I discovered one of the grand facets of happiness. For me, at least, it is little wrinkled potatoes.
Wait, let me elaborate.
It was great to fall in love, get married, make love for the first time, etc., etc. But becoming a parent opened another dimension in my heart I never knew existed. Hormones are partly to blame, of course — as they are for most of the paranormal activities in my body and soul.
But there is this supernatural feeling of joy and happiness when you hold your own child that, in my experience, compares to nothing. It’s like magic. You’ve never felt anything like it. And then one day — puh — it overwhelms your every living cell. It’s the most interesting, bizarre, out-of-this-world experience.
I held babies before. I cuddled with them, kissed them, smelled them, wiped their buns. But it’s all nothing compared to the bliss and love you feel when you do all those things with your own children. Even wiping their cute little butts, yes.
How can you explain it? Babies are babies, right? Well, no. It turns out there are babies, and there are your babies.
I remember mentally rolling my heartless eyes when my friends would tell me about how in love they were with their children, how wonderful their children were, how beautiful they were. “The cutest little girl, Tania, isn’t she?”
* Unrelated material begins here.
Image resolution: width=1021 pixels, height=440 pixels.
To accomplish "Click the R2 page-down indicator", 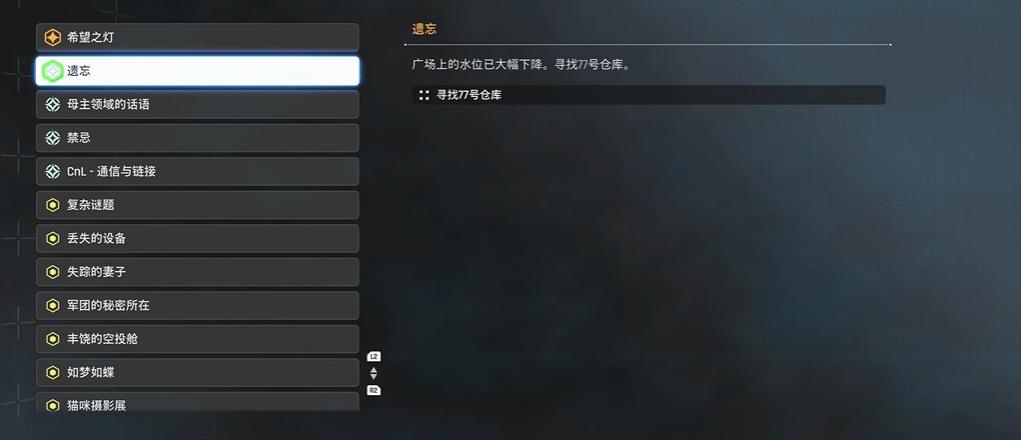I will 374,391.
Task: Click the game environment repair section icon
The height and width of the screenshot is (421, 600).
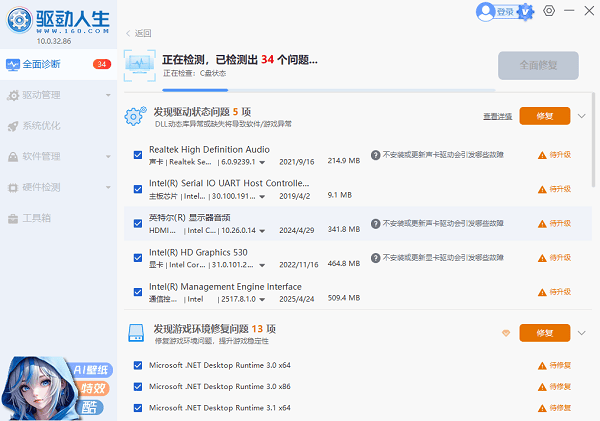Action: point(135,333)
And because you love your friends, you agree with them and smile while looking at their baby — the little wrinkled potato — and you think, “wow, what really happens in the brain of an adult when they start seeing unspeakable beauty in a little, loud, wrinkled, red crying potato?”
But then I apprehended their folly. I became blind and crazy myself. Crazy in love! Haha!
And I gained so much empathy, understanding, and love towards all my dear friends who came to visit as I held my 3-kilo red potato, kissing and smothering it in unreasonable amounts of gush and mush. And I knew I had real friends when they agreed with me, smiling and nodding at the ridiculous stuff I said about my baby boys.
You do these sorts of things for the people you love. You partake in their version of what happiness is.